* [INPUT RECORDS]:
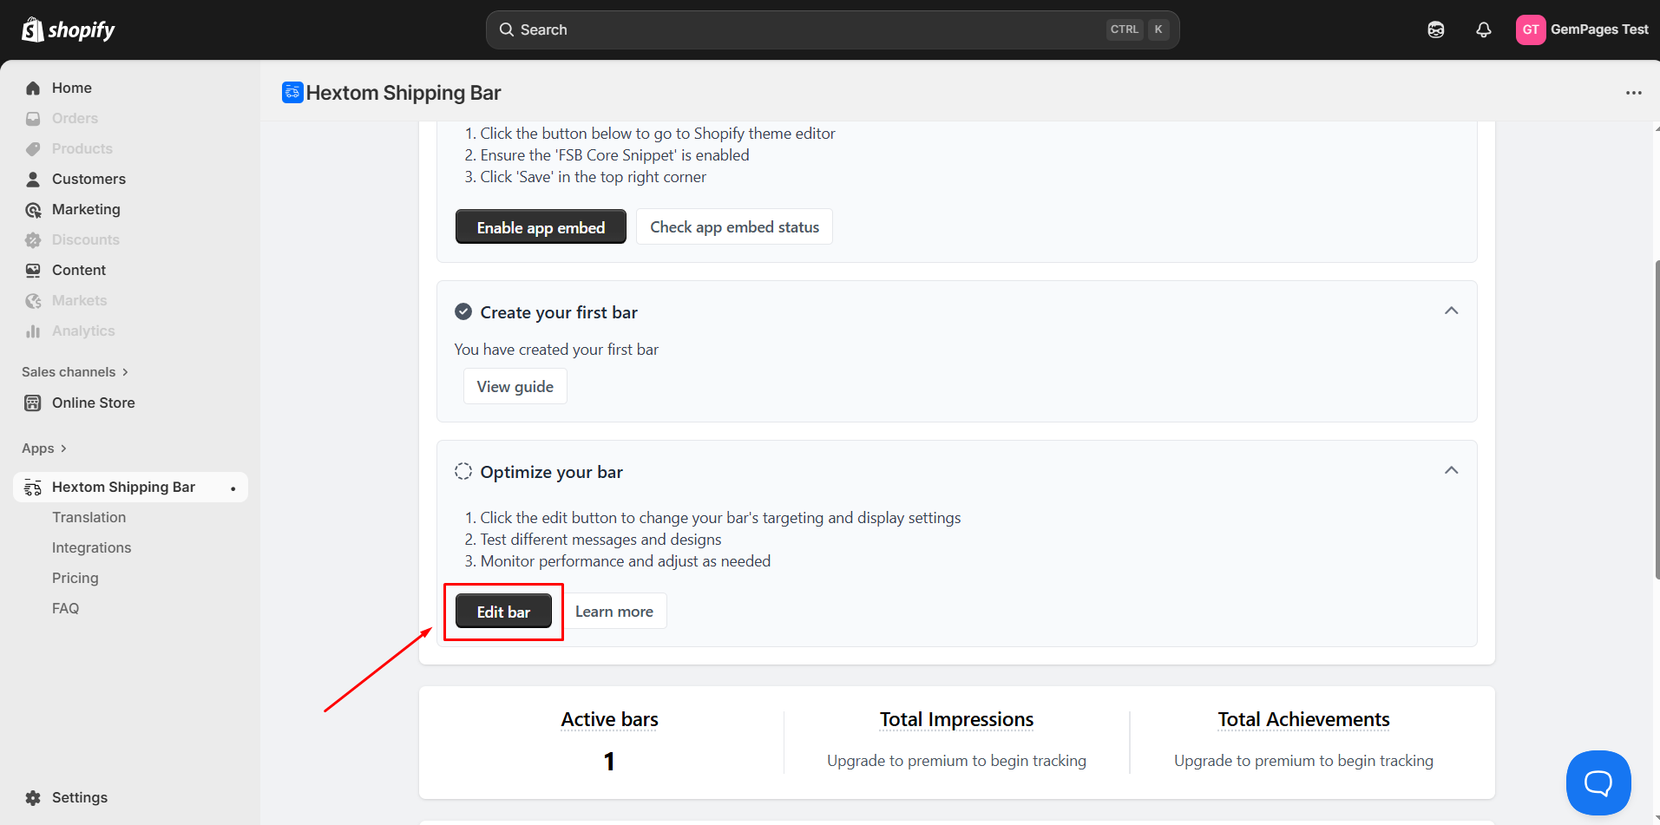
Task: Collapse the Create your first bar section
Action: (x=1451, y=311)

...

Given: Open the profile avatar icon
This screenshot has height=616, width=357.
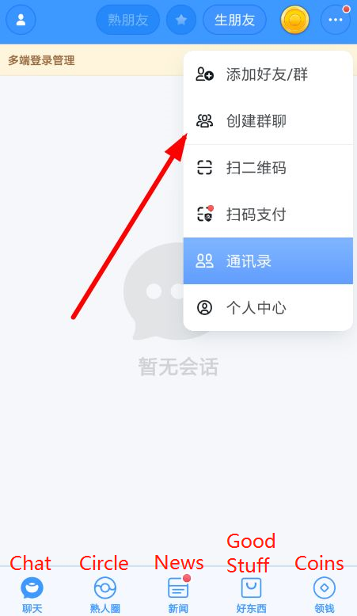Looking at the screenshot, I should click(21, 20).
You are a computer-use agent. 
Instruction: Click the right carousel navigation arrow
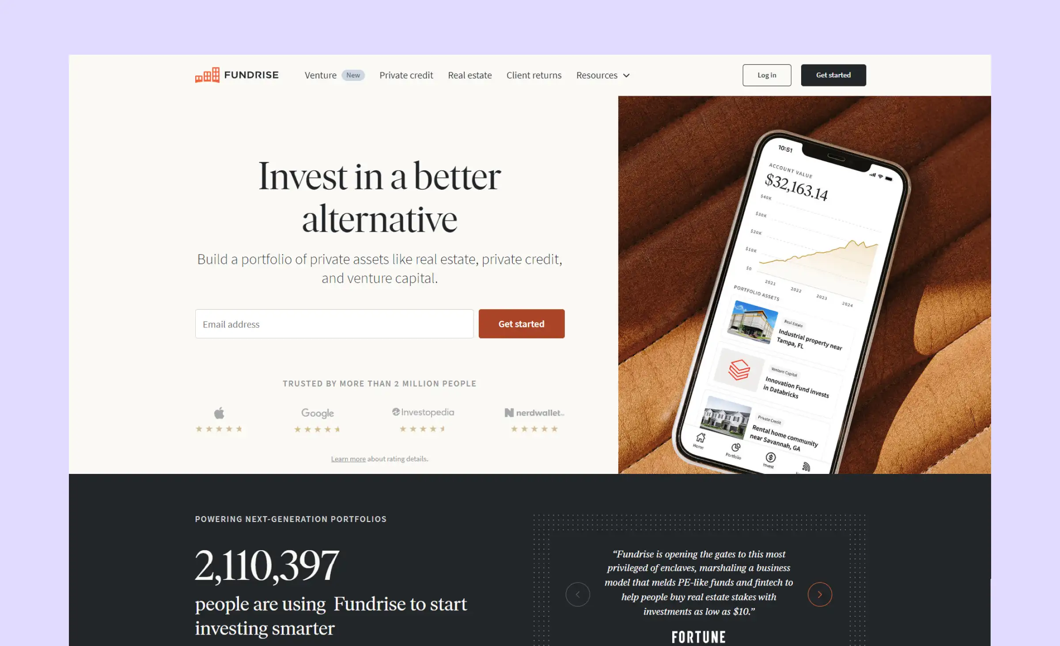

--

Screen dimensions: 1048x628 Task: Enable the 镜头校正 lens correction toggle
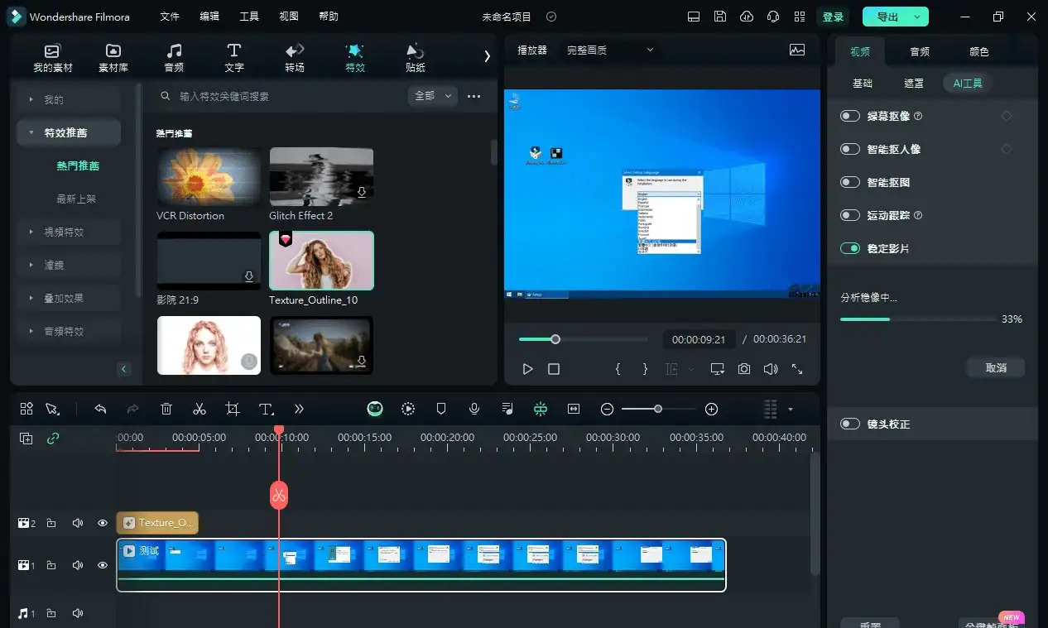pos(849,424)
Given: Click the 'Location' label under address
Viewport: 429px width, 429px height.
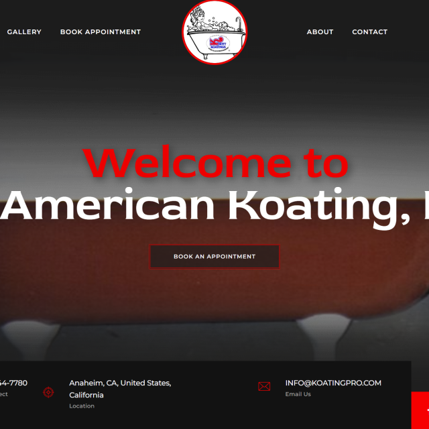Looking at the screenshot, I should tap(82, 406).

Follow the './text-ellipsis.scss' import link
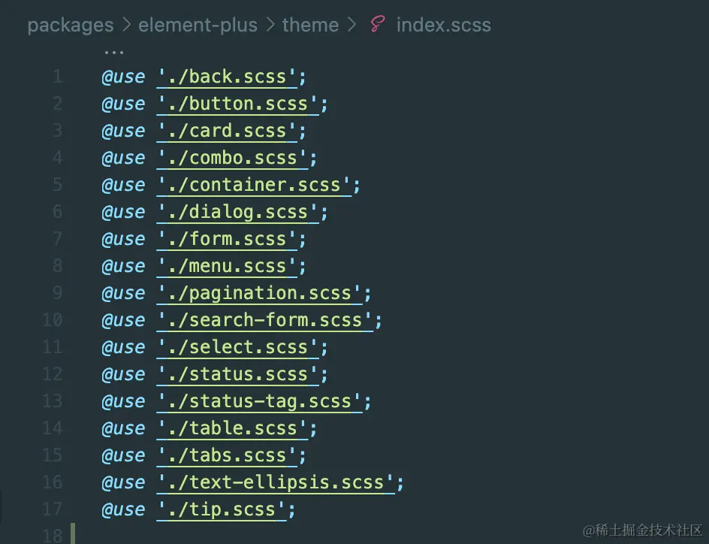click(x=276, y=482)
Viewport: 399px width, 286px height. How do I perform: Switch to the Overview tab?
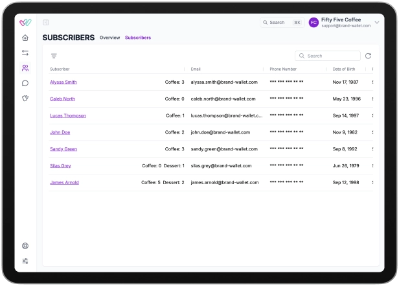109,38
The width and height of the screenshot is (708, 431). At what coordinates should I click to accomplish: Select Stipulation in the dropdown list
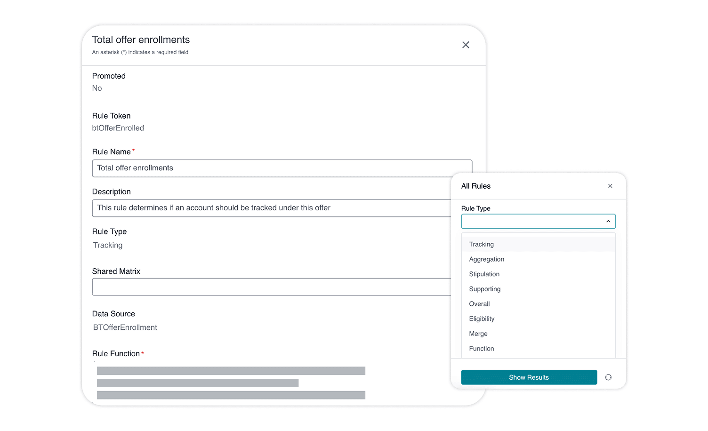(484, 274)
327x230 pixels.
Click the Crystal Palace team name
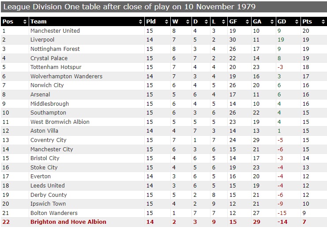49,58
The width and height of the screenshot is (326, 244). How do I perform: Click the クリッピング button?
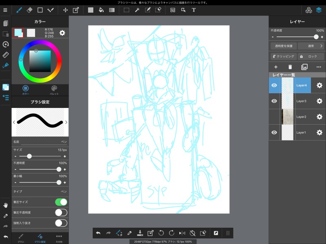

* [WHAT THE EXERCISE ASKS]: Find the line with "Given: Open the profile avatar icon" in the entries above. Set down exactly every line from it up to and including the line with "Instruction: Click the", images excluded.

* [RESPONSE TO THIS TASK]:
Given: Open the profile avatar icon
This screenshot has height=616, width=357.
Looking at the screenshot, I should click(21, 20).
You are a computer-use agent. 
Instruction: Click the right carousel navigation arrow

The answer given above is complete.